Meena Harper is the typical Cabot heroine, pretty but not too pretty, spunky but vulnerable, capable when she needs to be, and incredibly foolhardy at times. I loved that Meena wasn't afraid to stand up to Lucien or Alaric, she didn't just let either alpha male get his way. Lucien, is in the Angel mode, he's tall, dark, handsome and brooding with an undercurrent of sadness. What with the whole being the Prince of Darkness gig. But unlike Angel he doesn't turn bad when he's happy. It's when he gets angry that you really have to worry, that was a nice little surprise of Cabot's that I totally didn't see coming. I'm still on the fence about Alaric as a viable alternative love interest, he started off as a bit of a cocky jerk, although as he developed feelings for Meena he softened.
The book moves at a breakneck speed, as Meena meets her other potential love interest, Alaric Wulf who works for the Palantine Guard, a secretive unit of the Vatican, charged with slaying vampires and all manner of demons from the earth. I won't spoil the rest of the book but it's chock a block full of references to Stoker's Dracula, Vampire Myths and a shout-out to that other popular Vampire series Twilight. In this version, Abraham von Helsing becomes Abraham Holtzmann, and Lucy becomes Leisha. I hope we eventually get to learn more about Great aunt Wilhelmina.
The biggest problem with this book is the sub-plot of the daytime soap Insatiable and the vampire story-line they are introducing. Newsflash, vampires on daytime are nothing new. See Dark Shadows in the 70's and Port Charles in the early part of the 21st. I seriously doubt that any show nowadays when most of them are on life support, would turn to the supernatural, especially since the demise of Passions. And Insatiable and Lust as soap titles? Come on, seriously? Cabot clearly knows something about soap writing, the difference between breakdown writers and dialogue writers. Shoshana, the new headwriter, is a cardboard villainess, she's skinny and she gets the job through nepotism, her aunt and uncle created the show. Plus the soap story line is dropped pretty quickly since Meena has other things on her mind such as saving the world or at least New York from vampire attacks. I wish that she had used this more along the lines of the film Shadow of Darkness where the actor playing Nosferatu really is a vampire. Think how tough the fan appearances would be, since alot of them occur in the daytime. And what about make-up, if vampires can't be seen in mirrors? Can they even be filmed? So much comic potential could have been made out of this which I thought was wasted.

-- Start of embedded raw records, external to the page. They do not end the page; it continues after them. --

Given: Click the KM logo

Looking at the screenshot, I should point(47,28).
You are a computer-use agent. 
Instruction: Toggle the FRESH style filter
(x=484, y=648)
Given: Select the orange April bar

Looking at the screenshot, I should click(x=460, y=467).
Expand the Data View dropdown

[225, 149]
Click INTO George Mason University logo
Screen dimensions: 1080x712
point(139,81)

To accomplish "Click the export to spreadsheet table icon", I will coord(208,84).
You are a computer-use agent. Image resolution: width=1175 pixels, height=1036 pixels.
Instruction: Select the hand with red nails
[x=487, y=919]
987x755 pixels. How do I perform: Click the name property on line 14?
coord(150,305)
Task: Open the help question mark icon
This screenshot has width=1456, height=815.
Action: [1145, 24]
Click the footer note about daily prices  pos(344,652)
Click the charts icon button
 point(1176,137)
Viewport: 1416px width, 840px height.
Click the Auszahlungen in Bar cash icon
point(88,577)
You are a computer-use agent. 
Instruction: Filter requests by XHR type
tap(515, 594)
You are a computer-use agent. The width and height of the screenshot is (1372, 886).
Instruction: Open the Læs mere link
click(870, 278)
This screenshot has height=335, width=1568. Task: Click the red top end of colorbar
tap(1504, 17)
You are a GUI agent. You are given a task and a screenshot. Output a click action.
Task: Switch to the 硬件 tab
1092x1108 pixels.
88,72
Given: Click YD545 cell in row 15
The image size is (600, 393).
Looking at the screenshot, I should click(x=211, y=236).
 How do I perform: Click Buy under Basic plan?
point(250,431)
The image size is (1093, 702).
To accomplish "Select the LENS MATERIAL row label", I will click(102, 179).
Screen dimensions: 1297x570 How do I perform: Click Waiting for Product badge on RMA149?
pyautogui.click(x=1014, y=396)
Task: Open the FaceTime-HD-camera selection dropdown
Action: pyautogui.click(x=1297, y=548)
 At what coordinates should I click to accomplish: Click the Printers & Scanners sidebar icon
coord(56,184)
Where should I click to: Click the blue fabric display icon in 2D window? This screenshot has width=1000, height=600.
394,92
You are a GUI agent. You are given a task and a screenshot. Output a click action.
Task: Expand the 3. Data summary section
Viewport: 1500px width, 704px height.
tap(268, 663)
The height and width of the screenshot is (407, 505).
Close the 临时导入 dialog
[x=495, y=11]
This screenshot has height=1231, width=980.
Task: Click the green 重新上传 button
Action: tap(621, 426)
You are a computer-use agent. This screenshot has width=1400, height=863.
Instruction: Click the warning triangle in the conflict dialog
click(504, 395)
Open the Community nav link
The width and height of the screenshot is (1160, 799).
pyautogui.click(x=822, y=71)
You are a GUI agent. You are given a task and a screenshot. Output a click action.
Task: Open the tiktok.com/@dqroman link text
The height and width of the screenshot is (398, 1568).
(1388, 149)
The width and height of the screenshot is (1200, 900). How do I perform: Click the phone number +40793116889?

Jack Bauer, Meena's pomeranian-chow mix, fulfills the adorable pet quotient and it certainly made me want to go out and adopt a dog. Oh, and I was very disappointed that there is no Marc Jacobs dragon bag. I wonder if Meg and Marc can team up to create one as a tie-in?
According to Cabot, the sequel to Insatiable is out next year. I'm still intrigued enough to see what happens to Meena, Alaric, Lucien and Jon to pick it up when it comes out.
Gotham Gal Rating: 3 out of 4 apples.